INSTRUCTIONS FOR THE TASK => Go through the entries below. Copy each line in which "link" appears.

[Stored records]

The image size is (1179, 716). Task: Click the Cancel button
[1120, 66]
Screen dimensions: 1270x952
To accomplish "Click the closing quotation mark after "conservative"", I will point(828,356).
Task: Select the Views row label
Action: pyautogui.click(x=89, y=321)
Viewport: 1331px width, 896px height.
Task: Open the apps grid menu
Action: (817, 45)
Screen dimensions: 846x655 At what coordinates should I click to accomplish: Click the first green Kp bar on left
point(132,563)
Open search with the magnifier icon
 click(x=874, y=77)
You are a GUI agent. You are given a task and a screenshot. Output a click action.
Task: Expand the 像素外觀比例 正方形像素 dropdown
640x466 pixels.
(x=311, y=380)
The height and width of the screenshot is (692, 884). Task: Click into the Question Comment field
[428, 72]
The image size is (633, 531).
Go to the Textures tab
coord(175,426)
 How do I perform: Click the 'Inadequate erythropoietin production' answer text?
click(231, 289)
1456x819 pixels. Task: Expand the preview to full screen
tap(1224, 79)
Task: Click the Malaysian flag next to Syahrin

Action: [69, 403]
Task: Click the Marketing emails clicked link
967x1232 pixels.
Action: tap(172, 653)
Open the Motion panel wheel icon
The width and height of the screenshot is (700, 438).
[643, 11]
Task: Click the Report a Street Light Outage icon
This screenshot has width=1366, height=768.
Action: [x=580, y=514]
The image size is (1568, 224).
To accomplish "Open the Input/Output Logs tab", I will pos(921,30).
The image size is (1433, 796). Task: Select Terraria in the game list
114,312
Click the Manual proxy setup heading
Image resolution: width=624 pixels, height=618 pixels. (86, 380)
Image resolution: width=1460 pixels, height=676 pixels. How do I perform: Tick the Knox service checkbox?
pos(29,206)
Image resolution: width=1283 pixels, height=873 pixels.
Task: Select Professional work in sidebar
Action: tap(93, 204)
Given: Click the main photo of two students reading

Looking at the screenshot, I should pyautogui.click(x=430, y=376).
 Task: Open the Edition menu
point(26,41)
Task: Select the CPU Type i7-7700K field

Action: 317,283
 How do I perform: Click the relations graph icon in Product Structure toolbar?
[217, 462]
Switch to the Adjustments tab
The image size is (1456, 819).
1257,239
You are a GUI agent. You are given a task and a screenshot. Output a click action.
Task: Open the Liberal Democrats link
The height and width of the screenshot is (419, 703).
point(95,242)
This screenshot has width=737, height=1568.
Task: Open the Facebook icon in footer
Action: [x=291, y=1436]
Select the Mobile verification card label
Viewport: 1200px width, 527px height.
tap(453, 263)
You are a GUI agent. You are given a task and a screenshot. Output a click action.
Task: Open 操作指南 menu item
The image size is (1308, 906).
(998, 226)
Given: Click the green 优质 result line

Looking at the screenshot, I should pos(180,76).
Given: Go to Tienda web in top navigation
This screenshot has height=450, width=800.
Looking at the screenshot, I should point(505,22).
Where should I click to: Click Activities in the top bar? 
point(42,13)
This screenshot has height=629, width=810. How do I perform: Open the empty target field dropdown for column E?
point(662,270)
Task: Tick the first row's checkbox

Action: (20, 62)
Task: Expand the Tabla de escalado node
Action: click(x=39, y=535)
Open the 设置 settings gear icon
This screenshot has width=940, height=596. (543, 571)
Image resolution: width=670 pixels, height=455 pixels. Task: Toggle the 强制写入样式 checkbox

RESULT BELOW =>
Task: Click the Marketing emails clicked link
Task: Open the Liberal Democrats link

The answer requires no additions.